Elaine Ward has worked in Higher Education for eleven years. She worked 10 years at the University of Massachusetts Boston in multiple roles including as a lecturer, the Director of the Center for Immigrant and Refugee Community Leadership and Empowerment, the Director of the Office of Student Services and as a member of the senior management team at the University’s College of Public and Community Service. Elaine currently holds the Arnold F. Graves Postdoctoral Research Fellowship at Dublin Institute of Technology’s Center for Social and Educational Research in the Higher Education Policy Research Unit. Elaine is researching the value of Arts and Humanities Research for HEPRU as part of a collaborative project with the Center for Higher Education Policy Studies (CHEPS) at the University of Twente in the Netherlands and with the Norwegian Institute for Studies in Innovation, Research and Education (NIFUSTEP) in Norway.

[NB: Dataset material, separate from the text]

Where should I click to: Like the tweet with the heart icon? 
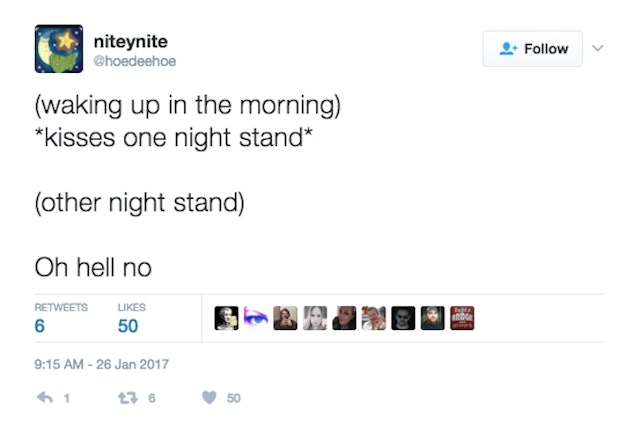(209, 397)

Prior to her years in higher education, Elaine worked in the social services field as a care worker and mental health counselor, both in Ireland and the US. Elaine bridged her work in the community with her work with her students and has taught undergraduate classes in adult learning theory, leadership, and community development and has co-taught doctoral and masters’ level courses in research methods and teaching and learning. Elaine also has experience supervising doctoral level dissertation research and has presented internationally on successfully completing the dissertation process.
Elaine is an active and enthusiastic researcher and has presented at regional, national and international conferences on the topics of access to higher education for immigrant students, adult learning, and the scholarship of engagement. Her work has been published in the New Directions for Higher Education series, and Advances in Service-Learning. Elaine is a Visiting Fellow at the New England Resource Center for Higher Education (NERCHE), in Massachusetts and is active in a number of international research teams. Elaine is a core member of a US-based research team that studies institutions that received the Carnegie Foundation for Teaching’s Community Engagement Elective Classification since the classification was first established in 2006.

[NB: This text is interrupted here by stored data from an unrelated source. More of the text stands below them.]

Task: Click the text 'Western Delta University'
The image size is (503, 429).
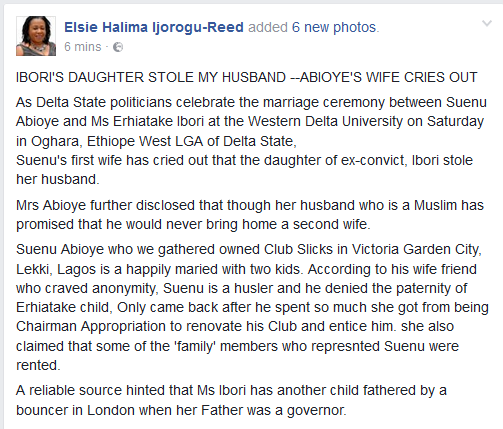Action: (325, 121)
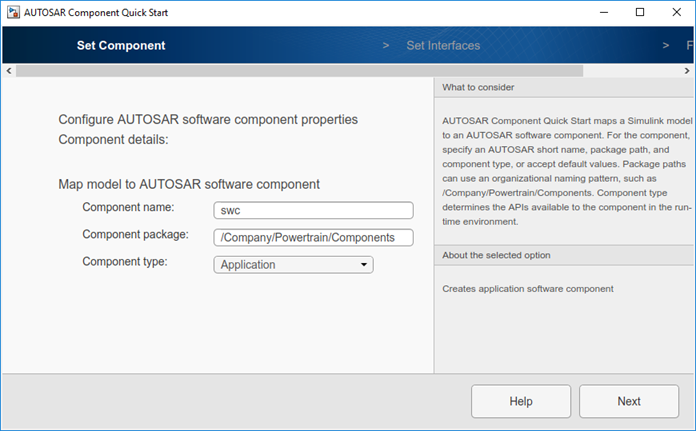Go to the Set Interfaces step
Screen dimensions: 696x431
[x=443, y=46]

Elaine has studied both in Dublin and in Boston and received her doctorate in Higher Education Administration from the University of Massachusetts, Boston. Her dissertation titled Women’s Ways of Engagement: An Exploration of Gender, the Scholarship of Engagement, and Institutional Reward Policy and Practice has been nominated for numerous awards and is the winner of the New England Educational Research Organization’s Schmidt Award for Outstanding Dissertation Research 2009 and the International Association of Research on Service-Learning and Community Engagement’s dissertation of the year award 2010.
Elaine is an advocate of the public mission of higher education and her research explores how individual faculty and institutions navigate and operationalize this mission. Specifically, Elaine’s research interests include faculty motivation for community-engaged scholarship, the institutionalization of civic and community engagement, the relationship between academic institutions and the community and related theories of epistemology, and international perspectives of civic and community-engagement.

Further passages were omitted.